Happy Monday, dear readers! I’m super-excited for the start of Internet Librarian 2011 although due to wrist injuries, I probably won’t be blogging every session I attend. However, let’s get started with the keynote by John Seely Brown. Also, you can check out all the bloggers at the conference here: Bloggers at IL 2011.

A couple of cool notes: This is the 15th Internet Librarian conference. Over 1,000 people have pre-registered for this conference! Yay! (I love that that this conference is in Monterey. That probably helps for the turnout!) Lots of first-time Internet Librarian conference attendees this year.

Entrepreneurial learner: people who are constantly willing to learn new things. How do we cultivate this spirit in people, especially students, today?

We are at a cusp, a huge axis of change. In the past, had changes (like steam-power) and large time periods of stability. Digital age is an exponential curve, with little stability and a lot of change. The skills, social practices, and institutions evolve around technological infrastructures.
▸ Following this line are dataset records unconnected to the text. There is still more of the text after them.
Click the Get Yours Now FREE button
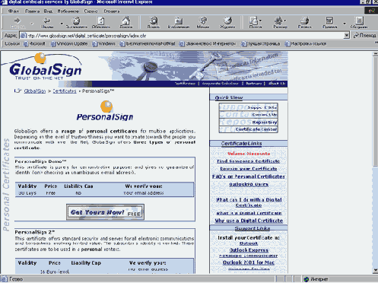Image resolution: width=378 pixels, height=283 pixels. tap(105, 212)
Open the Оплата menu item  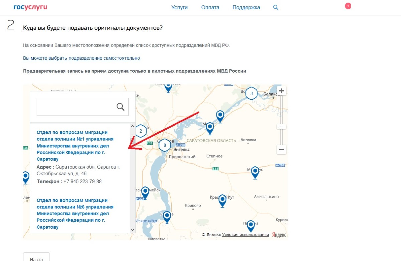[x=210, y=7]
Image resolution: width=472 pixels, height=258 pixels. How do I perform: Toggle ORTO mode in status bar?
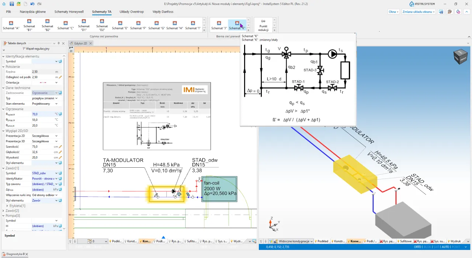pyautogui.click(x=418, y=247)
You need time to evolve, but today we dont’ have the luxury of time and stability.

Half-life of a given skill has shrunk to about five years. (That’s both terrifying and exhilarating.)

We need to become comfortable with the flow of change and help others with the changes (“a world of flows”). Moving from codified knowledge to tacit knowledge.

Need new kind of critical thinking and reasoning. Therefore librarians are more important than ever: this is definitely a good way to get in good with a conference of librarians. 🙂

Are we prepared? Are we preparing our students for this kind of world?

We need new dispositions. “Dispositions cannot be taught. They can only be cultivated.”

[Much of this reminds me of the shift from ACRL information literacy skills to Bruce’s conception of the Seven Faces of information literacy. Moving from skills and information to holistic ways of conceptualizing learning and thinking and being information literate.]

Three Dispositions of Entrepreneurial Learners

  • Disposition of curiosity
  • Disposition of Questing
  • Dispoistion of Connecting

You need all three aspects/dispositions in order to learn and make sense of learning in this new world. [Flavors of social constructionism in this viewpoint, which I quite like and agree with.]

For example, study groups are incredibly important for student success in college. Many are social learners and need the social interaction in order to be engaged and learn.

Content and context are changing and fluid. For example, social media changes context. We are in a participatory culture now.

We need to be comfortable with change and connecting and being able to change our minds and our understandings. [New book coming out: Too Big to Know by David Weinberg, suggested reading by Brown]

Argues for collectives for learning over social media (or a sense of belonging). Learning by the individual somehow then helps the collective. [I’m not sure I’m completely on board with that. Any type of mentoring only happens or is sustainable if both parties get something out of the exchange. Collectives might be created around interests, but they are sustained via community and sense of belonging.]

It’s all about “meaning creation.” You need content and context: both are changing rapidly and there are many different, individualized viewpoints. [Hello, postmodernism]

Need play. We have the freedom to fail. [Hello, beta testing.] Play is important for cultivating imagination. Play is an epiphany: solving a riddle. [Being less serious cultivates creativity. If you are too focused on the outcome or one way of thinking, you won’t be as creative or open to new ways of understanding and solving problems. Very much like Maker Culture. Go DIY!]

Takeaway
The social, the community, is very important in this fast-changing, digital world. It amazes me how much changes, how much stays the same. While there is so much change, digitally and technologically speaking, so much of human behavior and sociology stay the same. We are social creatures and if we leverage technology to help us connect and contribute to the conversation, obviously we will become better learners and thinkers. We are coming back full circle to the understanding that we need communities and connections to cultivating critical, complex, creative thinkers and beings. It’s about time. Communities for the win!